Some of you may have noticed that there was a hosting issue last week and sites were offline, clearly this is upsetting.
A Bit of History
When I first started working on websites in the mid 1990s I had a small server in a business centre in Batley, West Yorkshire. It was a ropey old desktop machine that sat with a few others in a server cupboard, most of the time it was fine but occasionally it crashed late on a Friday and was only re-booted on the following Monday morning. This meant that I was unable to access the sites or work on them over the weekend.
Sometimes though when in the centre I went into the server room just to look at it; sad but true. Since that era things have moved on greatly.
We currently host with a UK based company, the choice was based on a number of considerations with reliability high on the list. DesignCredo don’t view hosting as a revenue earner, it is sold on pretty much at cost. We have previously been reassured by proactive internet security endeavours by the company and have found the ongoing service to be very good.

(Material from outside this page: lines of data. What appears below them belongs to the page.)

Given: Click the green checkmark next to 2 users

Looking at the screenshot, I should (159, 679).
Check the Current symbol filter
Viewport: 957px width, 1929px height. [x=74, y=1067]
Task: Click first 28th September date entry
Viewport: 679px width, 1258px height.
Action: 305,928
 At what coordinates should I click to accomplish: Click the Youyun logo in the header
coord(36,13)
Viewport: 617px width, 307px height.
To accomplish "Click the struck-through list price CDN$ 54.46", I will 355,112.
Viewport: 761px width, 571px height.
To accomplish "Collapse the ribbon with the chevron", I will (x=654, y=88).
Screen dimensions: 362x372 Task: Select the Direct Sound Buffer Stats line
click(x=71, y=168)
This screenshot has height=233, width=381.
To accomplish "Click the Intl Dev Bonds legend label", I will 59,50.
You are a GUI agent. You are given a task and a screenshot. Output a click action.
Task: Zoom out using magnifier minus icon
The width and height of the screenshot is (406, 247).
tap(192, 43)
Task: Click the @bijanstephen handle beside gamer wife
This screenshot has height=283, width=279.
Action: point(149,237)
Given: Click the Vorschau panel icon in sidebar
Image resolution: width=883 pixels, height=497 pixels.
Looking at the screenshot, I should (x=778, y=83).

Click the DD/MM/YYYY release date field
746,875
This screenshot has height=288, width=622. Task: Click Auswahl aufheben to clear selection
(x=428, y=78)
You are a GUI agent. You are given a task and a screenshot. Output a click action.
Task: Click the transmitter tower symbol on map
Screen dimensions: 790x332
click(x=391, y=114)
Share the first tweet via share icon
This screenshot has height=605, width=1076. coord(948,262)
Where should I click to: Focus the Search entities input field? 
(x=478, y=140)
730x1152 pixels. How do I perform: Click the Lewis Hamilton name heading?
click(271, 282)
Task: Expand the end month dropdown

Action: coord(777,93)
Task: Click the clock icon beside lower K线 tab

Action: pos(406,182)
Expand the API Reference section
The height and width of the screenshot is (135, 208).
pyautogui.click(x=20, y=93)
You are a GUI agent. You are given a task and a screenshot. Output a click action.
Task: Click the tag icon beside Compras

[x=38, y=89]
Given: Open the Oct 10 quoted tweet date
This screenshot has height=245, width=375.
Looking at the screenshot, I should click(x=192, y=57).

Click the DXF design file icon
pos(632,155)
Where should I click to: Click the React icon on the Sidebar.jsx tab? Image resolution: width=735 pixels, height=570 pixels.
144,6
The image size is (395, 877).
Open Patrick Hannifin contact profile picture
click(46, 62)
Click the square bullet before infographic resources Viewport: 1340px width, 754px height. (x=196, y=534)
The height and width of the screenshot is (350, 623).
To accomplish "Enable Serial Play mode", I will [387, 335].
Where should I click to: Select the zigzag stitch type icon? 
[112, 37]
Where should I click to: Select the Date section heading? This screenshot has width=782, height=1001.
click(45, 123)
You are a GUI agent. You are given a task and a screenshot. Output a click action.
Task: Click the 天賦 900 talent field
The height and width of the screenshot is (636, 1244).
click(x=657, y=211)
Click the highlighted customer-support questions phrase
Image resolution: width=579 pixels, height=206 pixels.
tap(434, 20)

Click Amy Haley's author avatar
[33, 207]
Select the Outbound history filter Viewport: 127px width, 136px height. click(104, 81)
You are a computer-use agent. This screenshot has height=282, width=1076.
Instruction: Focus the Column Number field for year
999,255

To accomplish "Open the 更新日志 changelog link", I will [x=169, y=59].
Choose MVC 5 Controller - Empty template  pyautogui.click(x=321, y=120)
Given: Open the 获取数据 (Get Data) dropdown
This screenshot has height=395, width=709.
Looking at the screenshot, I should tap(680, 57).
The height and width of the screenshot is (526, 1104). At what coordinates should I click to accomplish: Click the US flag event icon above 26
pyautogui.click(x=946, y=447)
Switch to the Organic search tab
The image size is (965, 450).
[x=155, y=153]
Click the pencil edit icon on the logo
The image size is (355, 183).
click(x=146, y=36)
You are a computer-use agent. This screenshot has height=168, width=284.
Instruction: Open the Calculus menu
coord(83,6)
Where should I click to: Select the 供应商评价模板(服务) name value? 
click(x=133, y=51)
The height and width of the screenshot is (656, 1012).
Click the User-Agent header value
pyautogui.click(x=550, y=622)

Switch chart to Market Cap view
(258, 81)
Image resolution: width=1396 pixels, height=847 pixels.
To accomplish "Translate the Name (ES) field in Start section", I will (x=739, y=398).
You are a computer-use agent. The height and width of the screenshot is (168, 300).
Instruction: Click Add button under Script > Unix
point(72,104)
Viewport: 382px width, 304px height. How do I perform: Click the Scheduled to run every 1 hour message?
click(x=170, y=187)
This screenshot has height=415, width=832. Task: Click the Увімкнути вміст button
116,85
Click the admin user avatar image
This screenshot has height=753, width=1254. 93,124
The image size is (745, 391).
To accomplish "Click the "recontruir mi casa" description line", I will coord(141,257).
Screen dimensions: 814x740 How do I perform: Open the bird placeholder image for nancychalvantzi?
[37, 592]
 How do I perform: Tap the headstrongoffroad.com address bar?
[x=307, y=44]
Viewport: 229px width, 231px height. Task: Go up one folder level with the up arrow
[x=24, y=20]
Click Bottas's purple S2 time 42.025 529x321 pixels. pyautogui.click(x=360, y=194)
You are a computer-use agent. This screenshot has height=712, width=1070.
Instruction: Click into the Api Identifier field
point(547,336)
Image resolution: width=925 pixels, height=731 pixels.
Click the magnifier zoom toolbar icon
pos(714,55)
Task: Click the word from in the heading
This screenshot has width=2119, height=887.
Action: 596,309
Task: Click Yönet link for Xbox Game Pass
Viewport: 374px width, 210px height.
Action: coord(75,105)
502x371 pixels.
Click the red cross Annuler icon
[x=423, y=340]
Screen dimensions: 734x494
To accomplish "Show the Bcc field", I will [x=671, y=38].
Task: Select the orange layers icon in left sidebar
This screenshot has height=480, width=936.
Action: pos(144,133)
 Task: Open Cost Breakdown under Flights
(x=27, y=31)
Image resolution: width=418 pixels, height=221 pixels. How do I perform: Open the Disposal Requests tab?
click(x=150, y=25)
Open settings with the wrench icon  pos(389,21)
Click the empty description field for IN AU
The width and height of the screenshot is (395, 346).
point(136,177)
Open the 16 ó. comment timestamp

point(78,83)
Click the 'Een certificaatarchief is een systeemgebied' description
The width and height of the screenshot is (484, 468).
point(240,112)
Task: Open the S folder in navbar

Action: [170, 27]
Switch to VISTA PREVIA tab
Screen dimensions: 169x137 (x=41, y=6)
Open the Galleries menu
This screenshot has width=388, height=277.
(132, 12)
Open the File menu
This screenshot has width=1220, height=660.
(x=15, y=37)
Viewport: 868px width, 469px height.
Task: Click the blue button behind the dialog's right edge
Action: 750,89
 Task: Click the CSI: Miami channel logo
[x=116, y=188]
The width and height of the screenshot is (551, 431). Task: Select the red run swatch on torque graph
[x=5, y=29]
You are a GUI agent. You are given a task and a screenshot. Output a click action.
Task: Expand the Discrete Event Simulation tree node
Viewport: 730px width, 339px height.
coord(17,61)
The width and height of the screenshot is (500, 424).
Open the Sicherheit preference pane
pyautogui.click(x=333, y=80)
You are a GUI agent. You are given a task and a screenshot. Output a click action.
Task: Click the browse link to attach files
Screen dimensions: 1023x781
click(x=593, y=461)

That said last week they had problems. Basically a power loss took the websites offline for a period of time. So, from the hosts themselves this is what happened last week:
Our UK-based data centre facility is one of the most efficient and resilient data centres in Europe. We carry out tests on a regular basis and test our generators every weekend to make sure that everything is in order. Additionally, we have expert technicians staffing our data centre 24/7, every day of the year. We have also have two UPS systems serving each data centre hall.
So, what happened?
On Wednesday, one of datacentre halls suffered a power loss which affected the facility for less than 9 minutes.
Each data centre hall has two UPS (uninterruptable power supplies) which feed into a LTM (load transfer module), which manages the feed of power from the UPS to the datacentre hall, where your servers are housed.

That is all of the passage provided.